• The task:
Your answer should consist of each line from the data below that contains "icon".

• Task inputs:

━━━━

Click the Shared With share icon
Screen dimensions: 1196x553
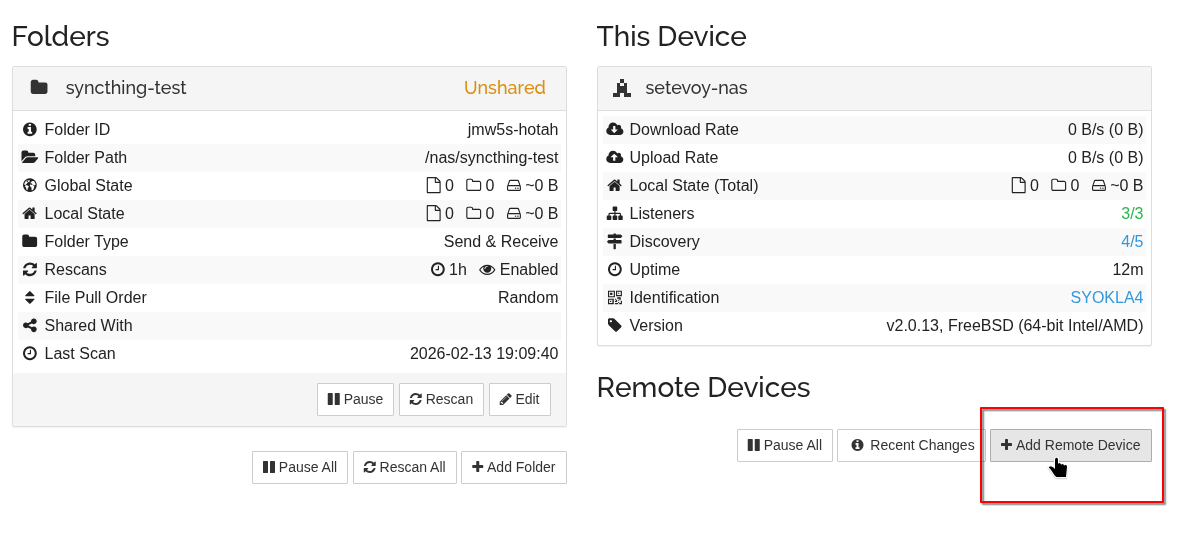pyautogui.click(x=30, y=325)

━━━━

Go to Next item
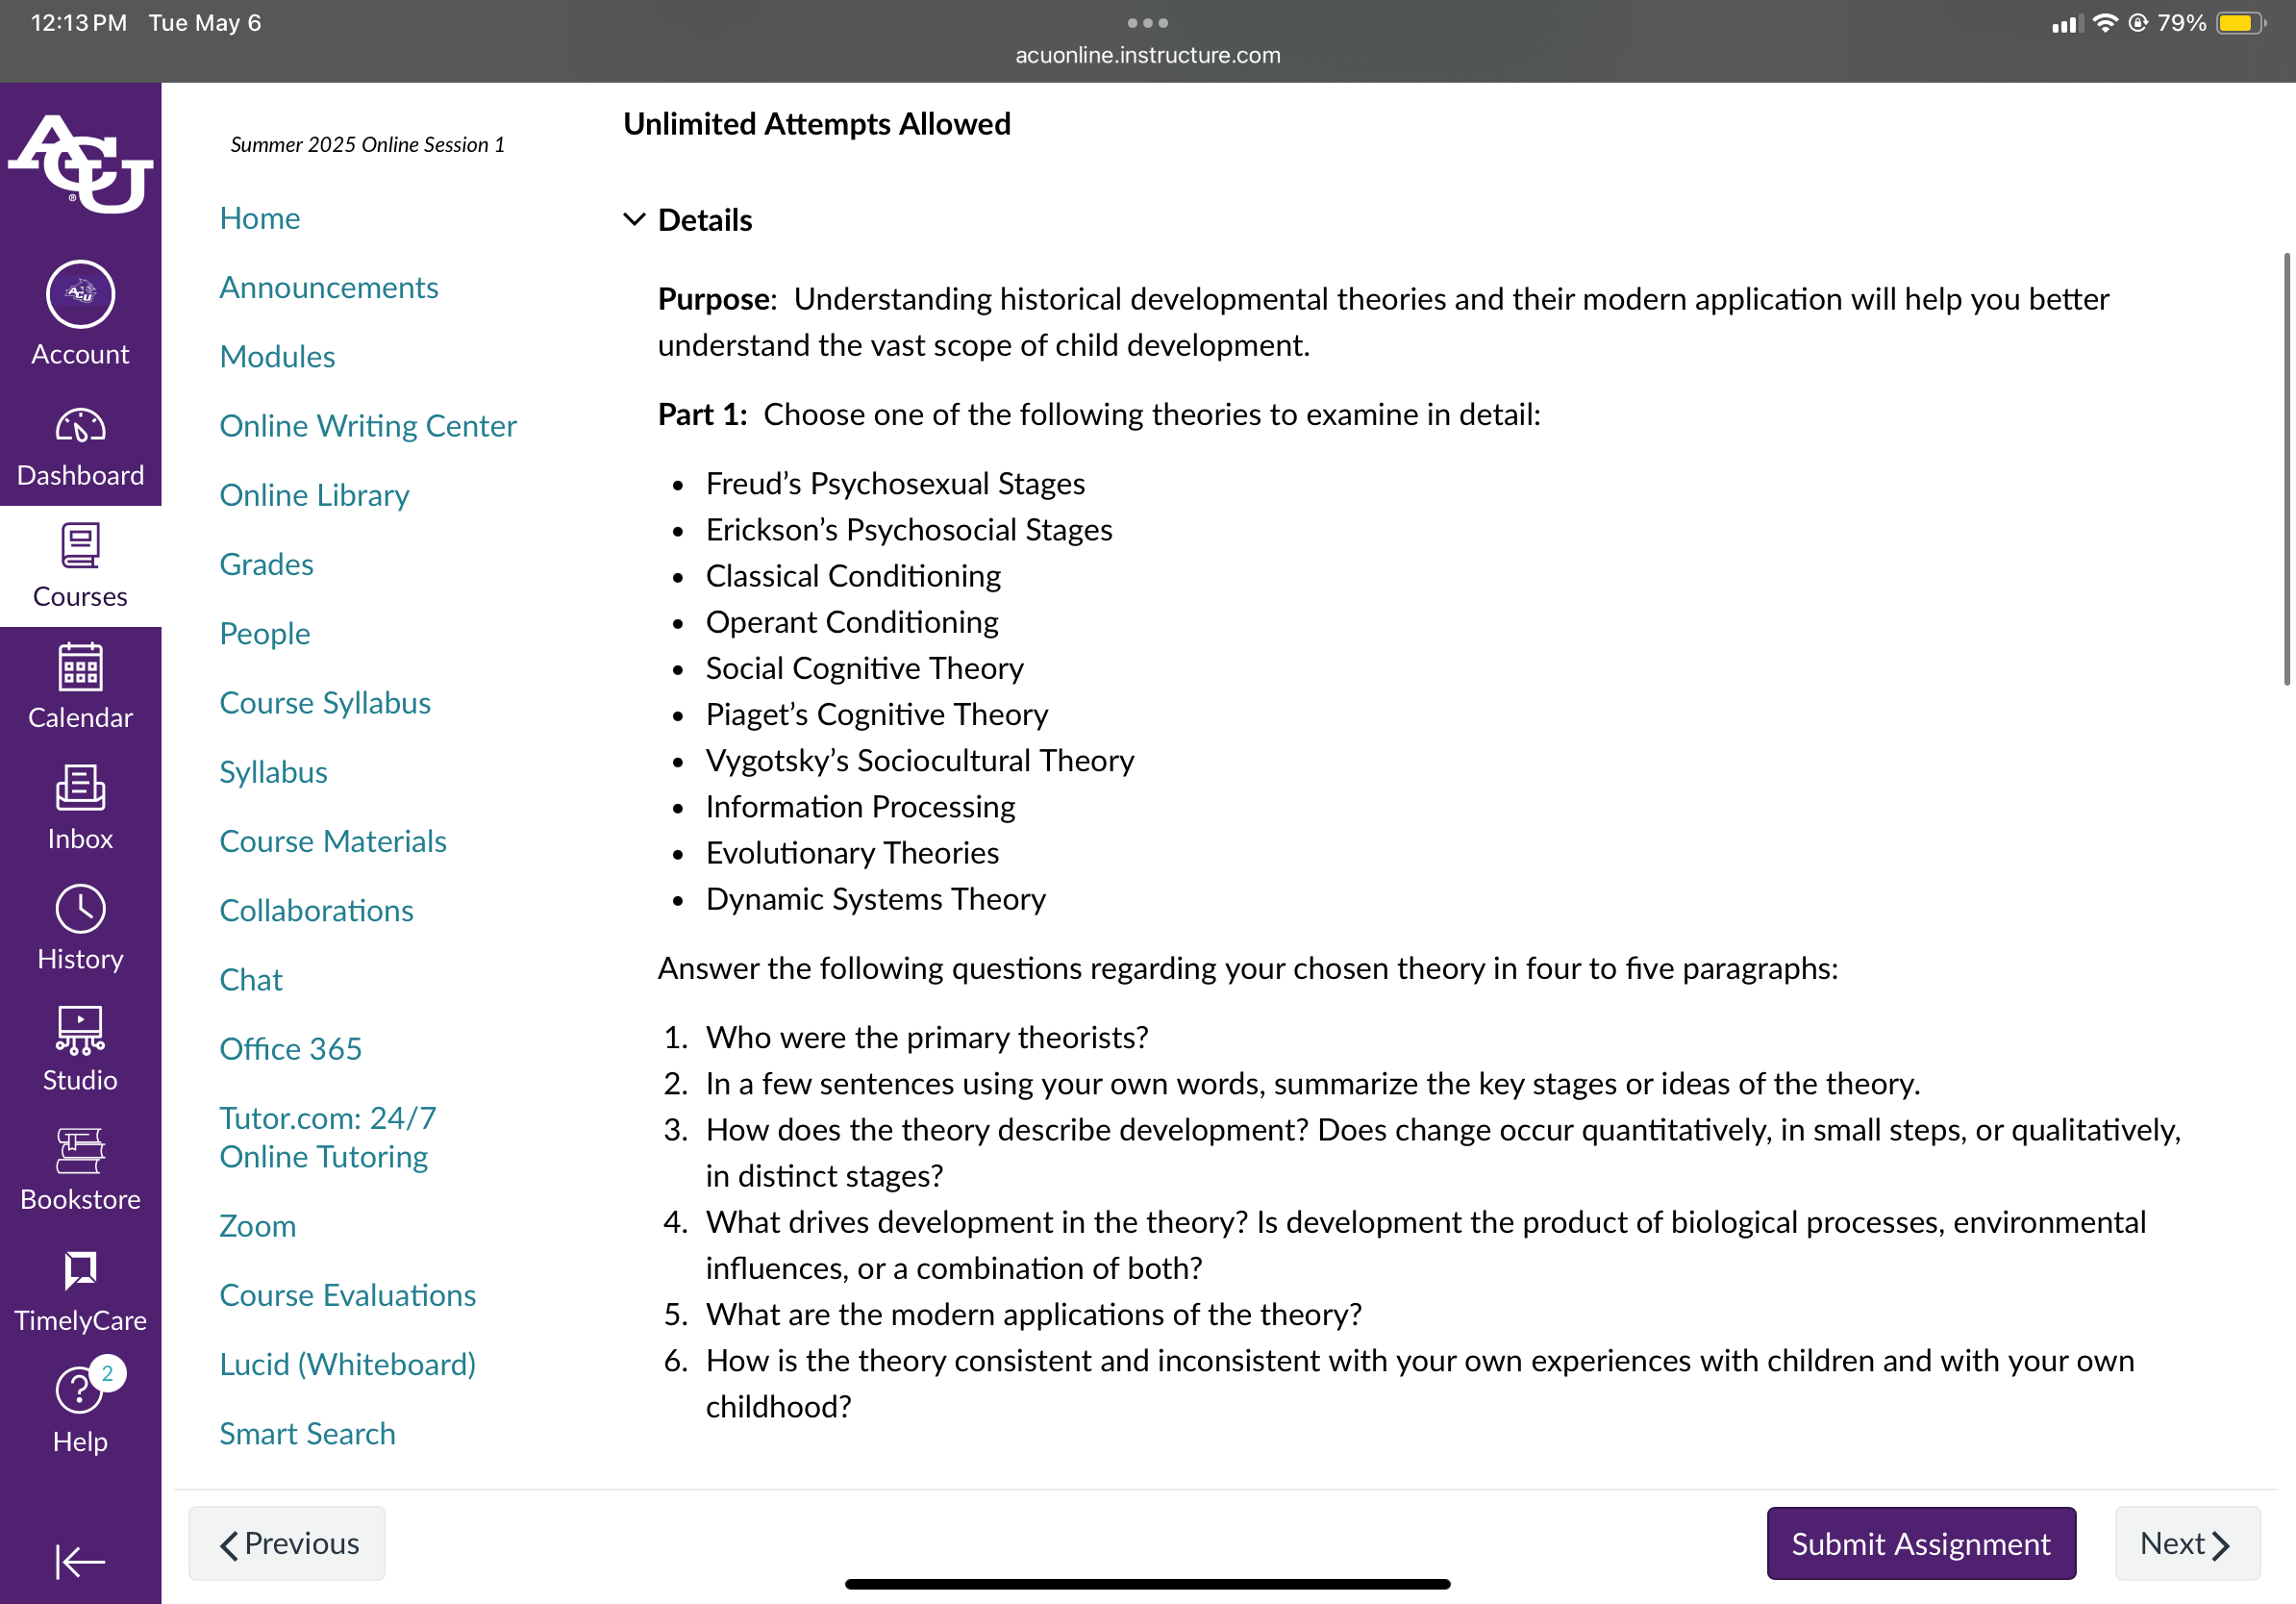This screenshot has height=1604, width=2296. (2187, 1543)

━━━━

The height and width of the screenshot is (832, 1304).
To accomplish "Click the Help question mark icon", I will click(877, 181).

━━━━

• Expected answer:
Click the Shared With share icon
To accomplish "Click the Help question mark icon", I will click(877, 181).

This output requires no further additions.